Sequencing determines the order of nucleotides in DNA.

Knowledge of the exact sequence, i.e., the order of the DNA nucleotides, is not only important from a research perspective, but also forms a very important part of the diagnosis of many diseases or disease predispositions, is used in criminalistics, and is an important aspect of evolutionary studies to determine the relationship of organisms. The very first molecule sequenced was the tRNA for alanine (this was back in 1965), and a few years later (1977) the two most famous sequencing methods were published. The first, named after its authors Allan Maxam and Walter Gilbert, was the Maxam-Gilbert method. It is also called "chemical sequencing" because various chemical compounds were added to the reaction that changed the nitrogen bases, and based on this change, the analysed DNA segments were then cleaved. Since it is more complicated and has several shortcomings compared to the second successful sequencing method, it is no longer widely used. The second method, which is still widely used today, is the Sanger method, which in turn is named after its author Frederick Sanger. For the discovery of the sequencing methods, both authors - Gilbert and Sanger - received the Nobel Prize in Chemistry in 1980.

 

The key component of the Sanger sequencing reaction is special variant of nucleotides – dideoxynucleotide triphosphates (ddNTPs). These differ from ordinary nucleotides in that they do not have a free hydroxyl group (-OH) on the 3'-carbon of deoxyribose, so DNA polymerase cannot attach additional nucleotides to them (see chapter 3 for an explanation). If such a special nucleotide is added to the DNA chain, the DNA polymerase gets stuck at this position and the synthesis is terminated. This is why they are also called dideoxyterminators. Within the sequencing reaction, there are the following main components: DNA template (the DNA segment we want to sequence), dideoxynucleotide triphosphates (each of the four, A,T,C, G, labelled with a different fluorescent dye), primer, DNA polymerase and standard nucleotide triphosphates. After the primer binds to the DNA template, synthesis begins, and if we have a suitable ratio of dideoxynucleotide triphosphates to deoxynucleotide triphosphates, a dideoxyterminator is occasionally incorporated at each site, depending on complementarity with the template. When this happens, synthesis is stopped at that DNA molecule. In the end, a mixture of synthesis products of different lengths is obtained, depending on when termination occurred. Since the last nucleotide is a dideoxynucleotide, each product is also fluorescently labelled. This is followed by electrophoresis in a special device (called a sequencer), in which the individual fragments are divided according to their length. The shorter the fragment, the faster it moves. The device is able to split DNA molecules that differ in length by even a single nucleotide. A special detector then reads a fluorescent signal when these fragments pass a certain point. The result is called electrophoretogram, from which we can determine the sequence of nucleotides in the analysed DNA. The entire analysis is performed with the aid of software (Figure 4.5).

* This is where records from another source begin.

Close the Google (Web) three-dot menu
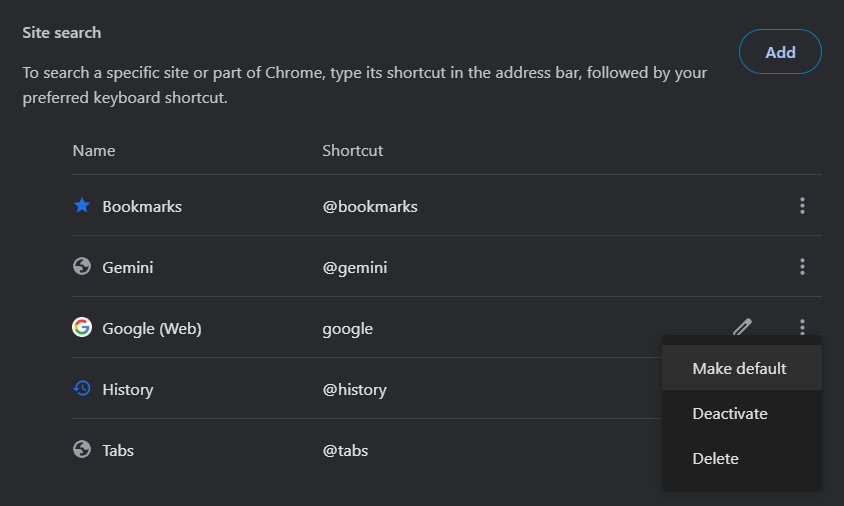This screenshot has width=844, height=506. (x=802, y=327)
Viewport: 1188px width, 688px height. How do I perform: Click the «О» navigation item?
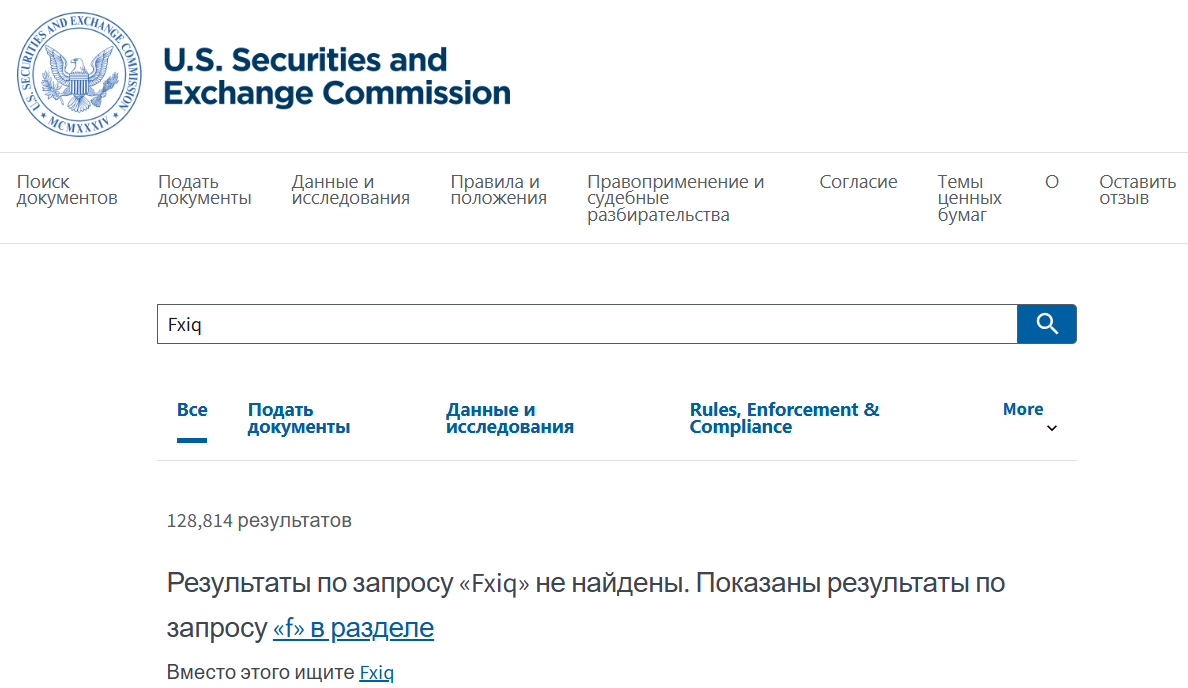1051,181
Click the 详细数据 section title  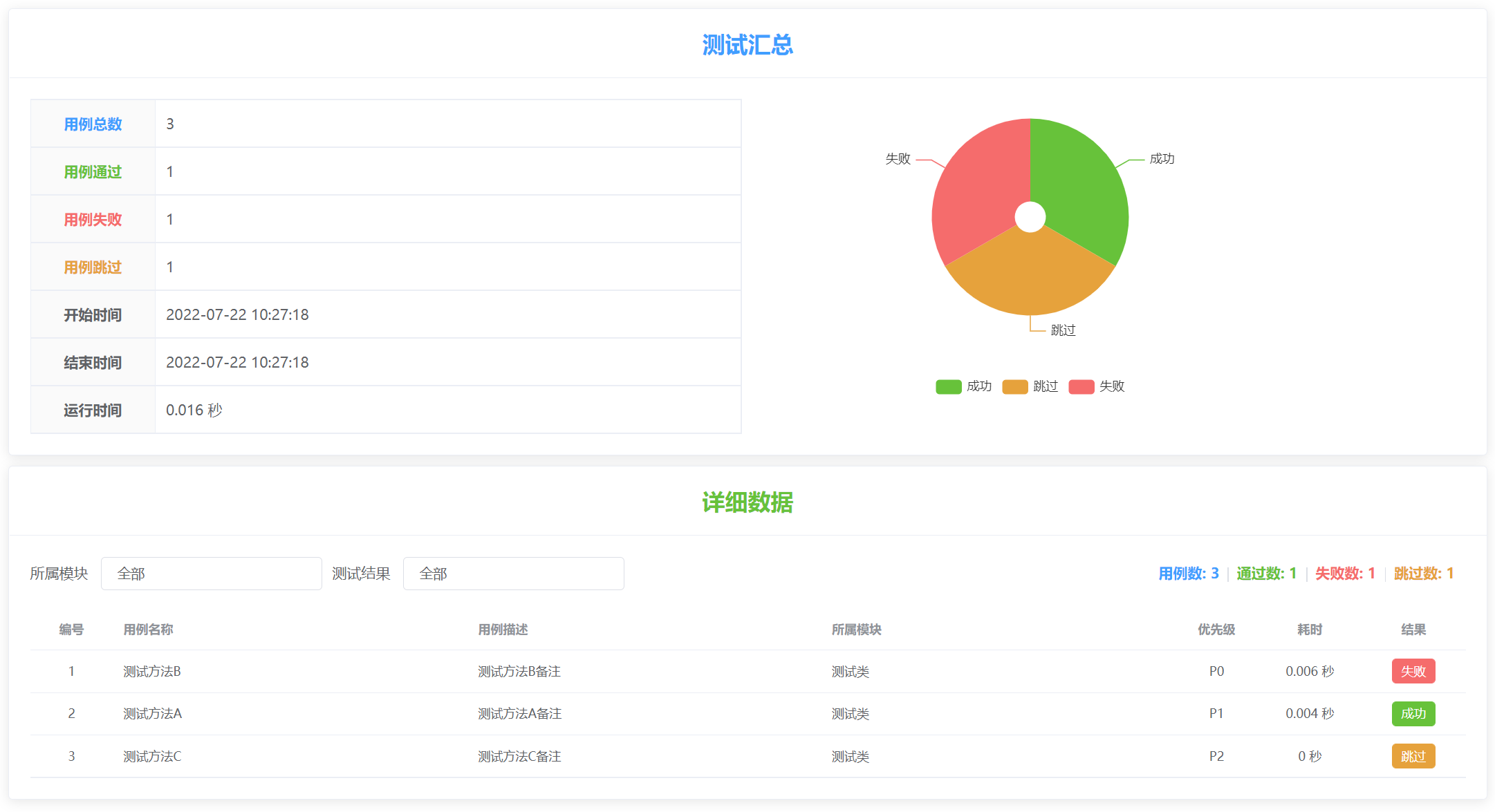click(747, 503)
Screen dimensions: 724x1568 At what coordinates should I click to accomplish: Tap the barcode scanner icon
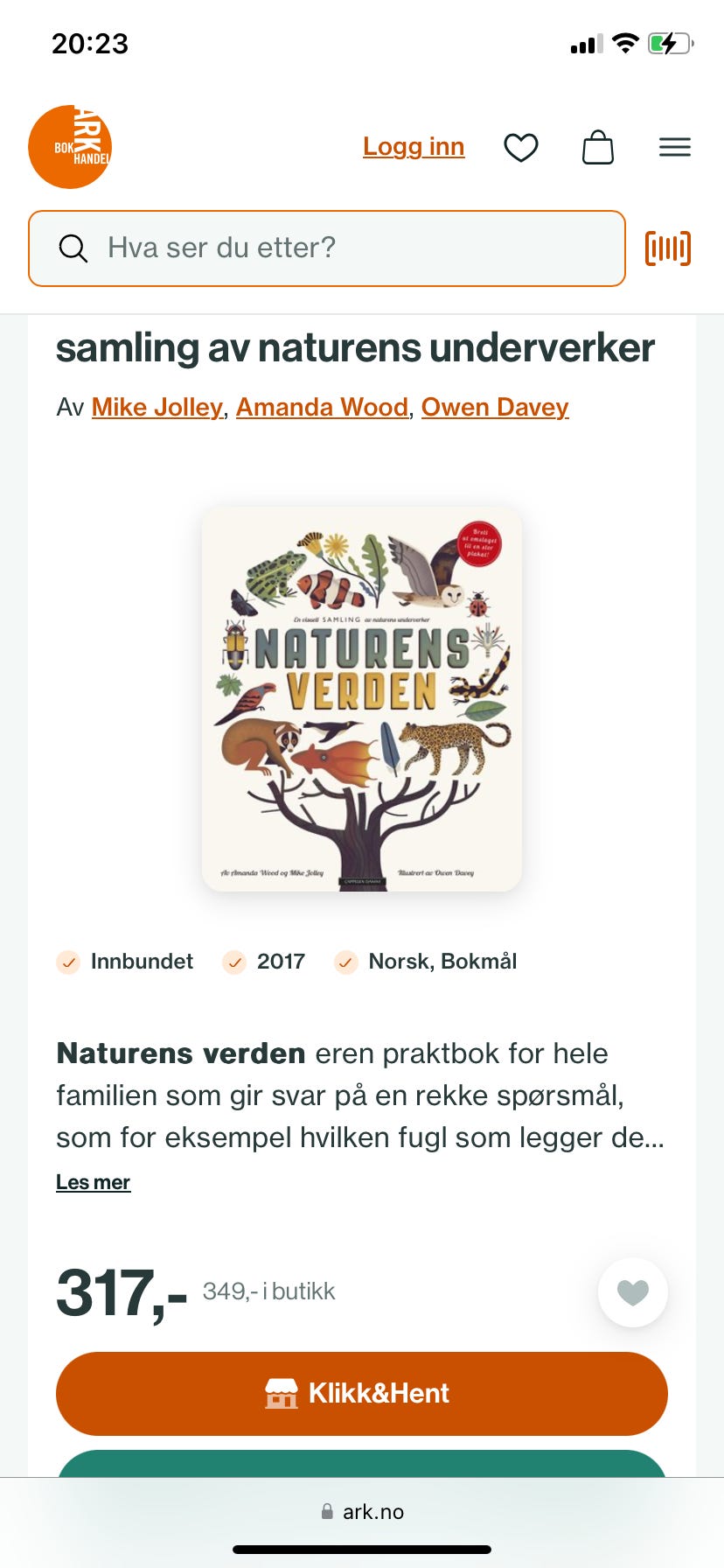pos(668,248)
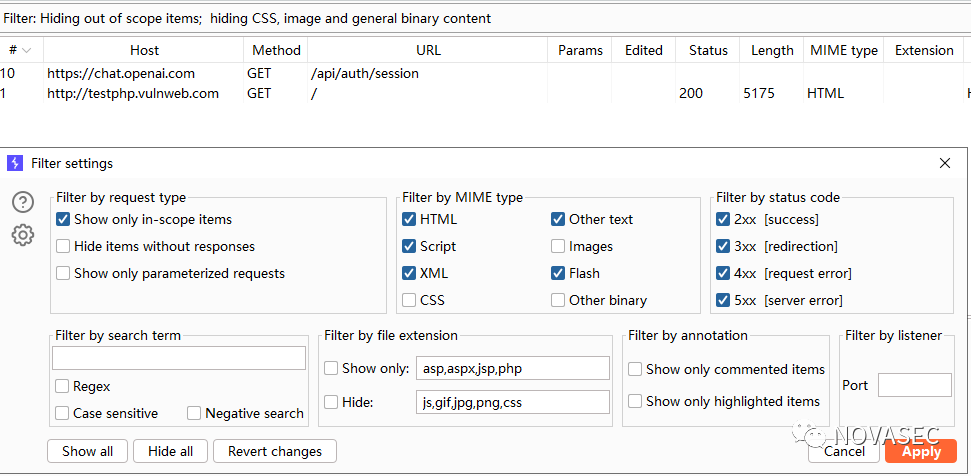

Figure 4.5 Process of Sanger sequencing. ddATP = dideoxy-ATP, ddTTP = dideoxy-TTP, ddGTP = dideoxy-GTP, ddCTP = dideoxy-CTP, dNTPs = deoxynucleosidetriphosphates.

Sanger sequencing can sequence about 1,000 nucleotides per reaction, which is why second-generation sequencing methods - NGS (Next Generation Sequencing) - are already being used to sequence entire genomes, but often also in diagnostics. These technologies came onto the market between 2005 and 2007, the best known of which include Illumina, GS FLX system, Ion Torrent or SOLiD. Their common feature is that they are based on the principle of initial amplification (synthesis) and consequently differ in approaches such as "reading" the DNA sequence. This type of sequencing is much more efficient than the Sanger method because NGS uses micro-nanotechnologies, minimizes the amount of input sample, and allows parallel sequencing of a large number of DNA sequences at once.